(Dataset records)
□ □ □ □ □

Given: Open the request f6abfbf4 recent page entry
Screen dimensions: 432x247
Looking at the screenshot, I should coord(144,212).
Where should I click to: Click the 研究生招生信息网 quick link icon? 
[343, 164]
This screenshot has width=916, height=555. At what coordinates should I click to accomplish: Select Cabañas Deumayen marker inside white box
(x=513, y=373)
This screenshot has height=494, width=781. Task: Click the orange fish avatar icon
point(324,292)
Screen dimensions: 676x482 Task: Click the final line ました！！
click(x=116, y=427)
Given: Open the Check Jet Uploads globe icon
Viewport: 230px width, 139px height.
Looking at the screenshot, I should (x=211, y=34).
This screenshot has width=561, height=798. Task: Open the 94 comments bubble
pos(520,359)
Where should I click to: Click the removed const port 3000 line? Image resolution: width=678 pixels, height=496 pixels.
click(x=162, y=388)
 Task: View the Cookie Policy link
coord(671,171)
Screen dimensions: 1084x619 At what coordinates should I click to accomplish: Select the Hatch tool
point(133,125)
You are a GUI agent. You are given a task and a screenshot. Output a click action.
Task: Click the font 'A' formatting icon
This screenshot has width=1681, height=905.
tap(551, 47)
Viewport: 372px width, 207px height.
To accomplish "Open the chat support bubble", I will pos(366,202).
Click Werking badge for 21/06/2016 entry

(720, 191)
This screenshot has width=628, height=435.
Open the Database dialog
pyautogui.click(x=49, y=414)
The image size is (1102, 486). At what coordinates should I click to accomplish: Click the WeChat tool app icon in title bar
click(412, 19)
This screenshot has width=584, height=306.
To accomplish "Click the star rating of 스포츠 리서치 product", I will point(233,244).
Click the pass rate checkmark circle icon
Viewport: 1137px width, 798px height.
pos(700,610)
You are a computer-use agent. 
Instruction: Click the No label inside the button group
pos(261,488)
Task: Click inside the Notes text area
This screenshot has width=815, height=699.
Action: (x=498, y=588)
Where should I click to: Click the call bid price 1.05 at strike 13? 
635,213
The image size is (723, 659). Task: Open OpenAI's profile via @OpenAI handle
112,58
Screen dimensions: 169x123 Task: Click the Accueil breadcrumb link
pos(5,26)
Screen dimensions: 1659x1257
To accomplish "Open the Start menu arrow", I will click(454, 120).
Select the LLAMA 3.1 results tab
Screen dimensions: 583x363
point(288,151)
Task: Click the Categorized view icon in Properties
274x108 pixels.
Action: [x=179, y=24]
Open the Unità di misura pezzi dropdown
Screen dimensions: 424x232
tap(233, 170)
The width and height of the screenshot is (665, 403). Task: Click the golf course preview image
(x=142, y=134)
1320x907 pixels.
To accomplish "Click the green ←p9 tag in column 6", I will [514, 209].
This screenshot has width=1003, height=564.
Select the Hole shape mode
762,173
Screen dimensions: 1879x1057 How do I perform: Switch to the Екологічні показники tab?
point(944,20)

□ □ □ □ □

• _TASK_
Rewrite the stretch of the listing from the line containing "Screen dimensions: 1659x1257" through the line containing "point(288,151)" as a numbered list, leaving out any blank lines.

• _FULL ANSWER_
1. Screen dimensions: 1659x1257
2. To accomplish "Open the Start menu arrow", I will click(454, 120).
3. Select the LLAMA 3.1 results tab
4. Screen dimensions: 583x363
5. point(288,151)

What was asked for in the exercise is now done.